--- START OF Supplied text ---

Perhaps this is why the have "invested" in Go.

They also do some Common Lisp on the airline search division.

btw, Common Lisp is a "strong typed" language, and many large enough code-bases were here. Lisp machine ecosystem is a good example.

A lot of banking software has been written in 4GL and stored procedures (SQL). When Oracle stuffed its products with Java it was not necessarily an improvement, rather things became more difficult and messy than before.


> Perhaps this is why the have "invested" in Go.

I'm not sure how widely Go is being chosen (over say Java) for new projects inside Google. Maybe some Googler could clue us in?

> btw, Common Lisp is a "strong typed" language,

Can you point me to a code example? The ones I did find didn't have any type information in them.

> A lot of banking software has been written in 4GL and stored procedures (SQL). When Oracle stuffed its products with Java it was not necessarily an improvement, rather things became more difficult and messy than before.

Banking was just an example, and I'm sure they are plenty horror stories there involving Java (esp. when used in some awkward way). What I wanted to say is that IMO the effort to build and maintain large code base in for example Python would typically be much greater than in Java. For small code bases, I'm not sure who wins - the development phase will obviously be faster in Python (which is the only thing that matters for startups - hence python/ruby/... popularity here), but maintenance will still be a pain - after the initial devs leave, hires will need to learn that Python codebase, and lack of type information will make it harder.

--- END OF Supplied text ---
--- START OF Provided information ---

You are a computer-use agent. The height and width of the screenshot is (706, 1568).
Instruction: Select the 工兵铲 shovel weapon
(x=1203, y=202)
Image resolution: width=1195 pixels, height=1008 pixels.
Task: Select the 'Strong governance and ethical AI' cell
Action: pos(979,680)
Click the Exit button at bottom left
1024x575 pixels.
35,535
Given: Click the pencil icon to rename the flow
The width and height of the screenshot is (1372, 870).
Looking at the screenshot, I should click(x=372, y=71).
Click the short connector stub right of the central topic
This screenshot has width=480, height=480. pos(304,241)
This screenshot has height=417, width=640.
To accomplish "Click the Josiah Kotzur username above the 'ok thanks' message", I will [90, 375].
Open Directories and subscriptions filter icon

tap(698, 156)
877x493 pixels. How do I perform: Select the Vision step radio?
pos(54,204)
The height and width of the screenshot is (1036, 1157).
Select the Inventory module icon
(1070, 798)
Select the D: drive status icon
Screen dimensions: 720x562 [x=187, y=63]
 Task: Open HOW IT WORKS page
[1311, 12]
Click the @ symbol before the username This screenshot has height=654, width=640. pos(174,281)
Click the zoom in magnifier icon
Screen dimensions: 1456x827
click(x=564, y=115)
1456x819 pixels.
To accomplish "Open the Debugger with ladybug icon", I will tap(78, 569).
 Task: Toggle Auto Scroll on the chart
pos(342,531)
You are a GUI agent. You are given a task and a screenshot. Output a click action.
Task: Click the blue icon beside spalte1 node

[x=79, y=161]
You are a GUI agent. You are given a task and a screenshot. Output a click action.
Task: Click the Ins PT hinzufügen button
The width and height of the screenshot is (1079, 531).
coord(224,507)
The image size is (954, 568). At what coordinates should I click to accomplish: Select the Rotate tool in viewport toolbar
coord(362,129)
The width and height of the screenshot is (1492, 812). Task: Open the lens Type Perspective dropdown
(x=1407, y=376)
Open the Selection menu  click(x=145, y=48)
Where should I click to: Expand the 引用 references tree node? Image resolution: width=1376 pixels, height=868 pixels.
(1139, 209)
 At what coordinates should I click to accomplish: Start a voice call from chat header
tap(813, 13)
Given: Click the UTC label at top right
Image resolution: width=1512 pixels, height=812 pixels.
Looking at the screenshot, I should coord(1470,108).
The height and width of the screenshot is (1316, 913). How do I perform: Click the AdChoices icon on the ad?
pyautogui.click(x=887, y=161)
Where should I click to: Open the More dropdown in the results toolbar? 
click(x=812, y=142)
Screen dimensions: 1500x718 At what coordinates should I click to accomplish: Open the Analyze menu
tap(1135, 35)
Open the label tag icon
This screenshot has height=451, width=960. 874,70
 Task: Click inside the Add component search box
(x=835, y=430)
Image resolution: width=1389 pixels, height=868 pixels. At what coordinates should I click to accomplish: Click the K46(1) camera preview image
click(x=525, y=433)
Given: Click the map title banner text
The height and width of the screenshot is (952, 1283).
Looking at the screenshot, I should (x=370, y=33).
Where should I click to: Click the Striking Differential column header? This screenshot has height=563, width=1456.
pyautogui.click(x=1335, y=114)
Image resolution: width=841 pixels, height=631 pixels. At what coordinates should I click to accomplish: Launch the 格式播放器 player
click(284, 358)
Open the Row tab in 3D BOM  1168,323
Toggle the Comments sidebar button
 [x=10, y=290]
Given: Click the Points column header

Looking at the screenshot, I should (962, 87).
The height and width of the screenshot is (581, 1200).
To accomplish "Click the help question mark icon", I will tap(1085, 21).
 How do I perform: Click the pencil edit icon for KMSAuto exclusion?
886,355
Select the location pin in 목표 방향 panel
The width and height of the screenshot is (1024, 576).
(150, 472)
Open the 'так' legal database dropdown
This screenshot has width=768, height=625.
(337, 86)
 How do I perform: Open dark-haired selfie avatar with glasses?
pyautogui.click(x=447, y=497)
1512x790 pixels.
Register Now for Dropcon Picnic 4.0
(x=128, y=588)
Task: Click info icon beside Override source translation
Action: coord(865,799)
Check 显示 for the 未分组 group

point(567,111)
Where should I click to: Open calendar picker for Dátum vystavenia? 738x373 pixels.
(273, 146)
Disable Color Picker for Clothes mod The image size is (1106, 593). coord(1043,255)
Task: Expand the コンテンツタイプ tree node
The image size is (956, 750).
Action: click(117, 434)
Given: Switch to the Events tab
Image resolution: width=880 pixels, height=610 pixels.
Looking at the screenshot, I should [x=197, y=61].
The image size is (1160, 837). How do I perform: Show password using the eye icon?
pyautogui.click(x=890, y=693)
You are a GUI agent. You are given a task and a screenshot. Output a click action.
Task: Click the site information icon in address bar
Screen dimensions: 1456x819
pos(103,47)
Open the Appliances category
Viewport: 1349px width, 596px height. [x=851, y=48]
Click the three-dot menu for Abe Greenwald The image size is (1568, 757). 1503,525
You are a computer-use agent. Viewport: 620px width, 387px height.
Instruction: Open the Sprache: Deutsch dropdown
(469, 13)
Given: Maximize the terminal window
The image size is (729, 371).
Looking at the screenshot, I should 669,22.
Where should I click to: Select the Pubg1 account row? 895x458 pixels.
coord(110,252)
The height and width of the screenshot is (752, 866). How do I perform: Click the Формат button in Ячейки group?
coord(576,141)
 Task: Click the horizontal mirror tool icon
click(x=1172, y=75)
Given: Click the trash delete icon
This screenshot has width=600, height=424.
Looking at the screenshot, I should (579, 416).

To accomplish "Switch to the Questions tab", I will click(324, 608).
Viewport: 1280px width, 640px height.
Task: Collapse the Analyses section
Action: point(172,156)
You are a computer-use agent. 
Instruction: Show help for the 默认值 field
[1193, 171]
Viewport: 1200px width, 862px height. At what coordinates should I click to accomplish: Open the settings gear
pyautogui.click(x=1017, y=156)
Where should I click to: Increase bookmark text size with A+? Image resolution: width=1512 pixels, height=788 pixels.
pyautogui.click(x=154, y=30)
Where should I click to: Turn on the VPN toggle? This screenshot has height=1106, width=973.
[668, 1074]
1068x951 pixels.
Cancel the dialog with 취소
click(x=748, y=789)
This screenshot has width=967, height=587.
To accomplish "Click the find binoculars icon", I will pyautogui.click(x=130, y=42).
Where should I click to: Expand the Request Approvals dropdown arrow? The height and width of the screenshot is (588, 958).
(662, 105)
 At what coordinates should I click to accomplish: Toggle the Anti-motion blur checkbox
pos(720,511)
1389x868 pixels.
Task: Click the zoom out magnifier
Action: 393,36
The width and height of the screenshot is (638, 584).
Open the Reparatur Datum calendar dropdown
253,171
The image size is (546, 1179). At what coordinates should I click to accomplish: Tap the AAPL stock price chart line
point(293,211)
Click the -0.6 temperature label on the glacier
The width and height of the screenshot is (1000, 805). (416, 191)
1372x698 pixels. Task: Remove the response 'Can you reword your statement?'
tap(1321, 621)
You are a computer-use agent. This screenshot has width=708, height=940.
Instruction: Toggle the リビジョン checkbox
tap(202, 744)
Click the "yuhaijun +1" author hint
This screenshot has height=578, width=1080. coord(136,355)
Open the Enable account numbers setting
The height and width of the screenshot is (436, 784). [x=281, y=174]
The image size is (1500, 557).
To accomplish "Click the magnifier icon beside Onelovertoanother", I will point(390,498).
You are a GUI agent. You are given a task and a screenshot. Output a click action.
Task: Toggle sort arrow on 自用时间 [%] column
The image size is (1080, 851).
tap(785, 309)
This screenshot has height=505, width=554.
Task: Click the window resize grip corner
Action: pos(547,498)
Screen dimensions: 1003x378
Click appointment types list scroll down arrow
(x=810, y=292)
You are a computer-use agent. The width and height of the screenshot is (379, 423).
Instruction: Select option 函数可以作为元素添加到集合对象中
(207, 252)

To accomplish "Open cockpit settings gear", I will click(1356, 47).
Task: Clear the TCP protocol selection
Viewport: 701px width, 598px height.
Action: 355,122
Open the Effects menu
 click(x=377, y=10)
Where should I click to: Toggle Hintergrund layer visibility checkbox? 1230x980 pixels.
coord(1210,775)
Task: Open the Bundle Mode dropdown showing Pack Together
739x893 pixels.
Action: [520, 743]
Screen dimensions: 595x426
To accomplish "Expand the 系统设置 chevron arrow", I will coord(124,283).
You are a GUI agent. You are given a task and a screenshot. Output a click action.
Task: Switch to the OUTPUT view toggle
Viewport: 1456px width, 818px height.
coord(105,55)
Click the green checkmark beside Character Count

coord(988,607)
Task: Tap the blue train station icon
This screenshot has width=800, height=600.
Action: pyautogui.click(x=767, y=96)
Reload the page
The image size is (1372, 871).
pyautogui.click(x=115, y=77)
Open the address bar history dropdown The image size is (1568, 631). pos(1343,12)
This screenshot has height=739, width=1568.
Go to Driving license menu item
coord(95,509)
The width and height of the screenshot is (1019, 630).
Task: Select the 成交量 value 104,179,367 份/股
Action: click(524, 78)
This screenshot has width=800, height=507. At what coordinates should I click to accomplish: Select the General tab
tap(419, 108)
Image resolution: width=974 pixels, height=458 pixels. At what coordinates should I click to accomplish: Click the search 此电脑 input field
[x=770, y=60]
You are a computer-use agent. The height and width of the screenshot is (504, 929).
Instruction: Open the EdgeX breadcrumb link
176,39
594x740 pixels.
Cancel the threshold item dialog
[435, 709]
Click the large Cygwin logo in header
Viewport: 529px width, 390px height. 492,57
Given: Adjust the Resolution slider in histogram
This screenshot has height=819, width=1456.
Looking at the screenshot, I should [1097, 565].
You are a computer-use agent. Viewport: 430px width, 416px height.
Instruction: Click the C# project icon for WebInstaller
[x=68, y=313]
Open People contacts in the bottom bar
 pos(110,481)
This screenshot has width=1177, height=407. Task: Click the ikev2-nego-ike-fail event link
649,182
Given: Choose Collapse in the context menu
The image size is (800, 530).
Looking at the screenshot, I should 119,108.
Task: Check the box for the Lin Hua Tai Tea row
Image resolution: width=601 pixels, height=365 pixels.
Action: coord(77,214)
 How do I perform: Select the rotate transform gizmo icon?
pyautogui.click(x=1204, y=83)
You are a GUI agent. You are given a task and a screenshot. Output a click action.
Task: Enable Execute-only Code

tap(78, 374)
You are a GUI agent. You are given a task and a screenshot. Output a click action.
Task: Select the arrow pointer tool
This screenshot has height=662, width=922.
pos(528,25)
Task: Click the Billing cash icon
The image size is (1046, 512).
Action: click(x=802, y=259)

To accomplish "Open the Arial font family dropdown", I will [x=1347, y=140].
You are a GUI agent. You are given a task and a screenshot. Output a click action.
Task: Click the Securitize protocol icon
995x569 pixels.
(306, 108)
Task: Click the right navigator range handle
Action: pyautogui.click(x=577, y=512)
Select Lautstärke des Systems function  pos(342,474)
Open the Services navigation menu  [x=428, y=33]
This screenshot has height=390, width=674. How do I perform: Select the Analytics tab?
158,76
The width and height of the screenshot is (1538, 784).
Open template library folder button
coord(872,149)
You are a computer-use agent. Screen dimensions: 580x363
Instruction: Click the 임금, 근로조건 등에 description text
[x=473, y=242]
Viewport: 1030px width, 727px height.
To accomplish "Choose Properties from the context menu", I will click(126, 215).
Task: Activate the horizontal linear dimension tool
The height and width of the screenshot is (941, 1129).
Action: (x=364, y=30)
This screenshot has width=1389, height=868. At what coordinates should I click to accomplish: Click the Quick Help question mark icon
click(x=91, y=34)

--- END OF Provided information ---

The tasks —
a – In the programming-languages discussion, which division is said to do some Common Lisp?
b – Which programming languages are named in the programming-languages discussion?
c – Carry on the programming-languages discussion from where it stops.

Answers —
a – The airline search division.

b – Go, Common Lisp, 4GL, SQL, Java, Python, Ruby

c –
Not sure if I've understood the question about types in CL.

  * (type-of 1)

  BIT
  * (type-of 123)

  (INTEGER 0 4611686018427387903)
  * (type-of "hi")

  (SIMPLE-ARRAY CHARACTER (2))
  * (type-of 'hi)

  SYMBOL
  *
And there is also typecase macro which is basically cond on type-of - the way to do dispatch on a type.

This technique of extending a language with new special forms using macros is the essence of Lisps.


I understand that, internally, everything is of some type.

What Lisp is lacking though is type declarations for variables, method parameters and returned values. These make codebases immensely more readable.


Common Lisp added type declarations in 1984.

A usual type declaration looks like this:

    (defun month-name (month)
      (declare (type (integer 1 12) month))
      (the string
           (ecase month
             (1 "Jan") (2 "Feb") (3 "Mar") (4 "Apr") (5 "May") (6 "Jun")
             (7 "Jul") (8 "Aug") (9 "Sep") (10 "Oct") (11 "Nov") (12 "Dez"))))
You can also declare the type of the function, outside of the function:

    (declaim (ftype (function ((integer 1 12))    ; the parameter list
                              string)             ; the return value
                    month-name))                  ; the function name
CLOS (the Common Lisp Object System) was added a few years later.

    CL-USER 1 > (defmethod add ((a integer) (s string))
                  (+ a (parse-integer s)))
    #<STANDARD-METHOD ADD NIL (INTEGER STRING) 402005B1C3>

    CL-USER 2 > (add 12 "23")
    35
What do you think the words 'integer' and 'string" are about?


I love it how we can have lisp code in just about any thread here :)


I didn't know you could do that in CL, thanks!


> I'm not sure how widely Go is being chosen (over say Java) for new projects inside Google. Maybe some Googler could clue us in?

Quite widely, for new projects.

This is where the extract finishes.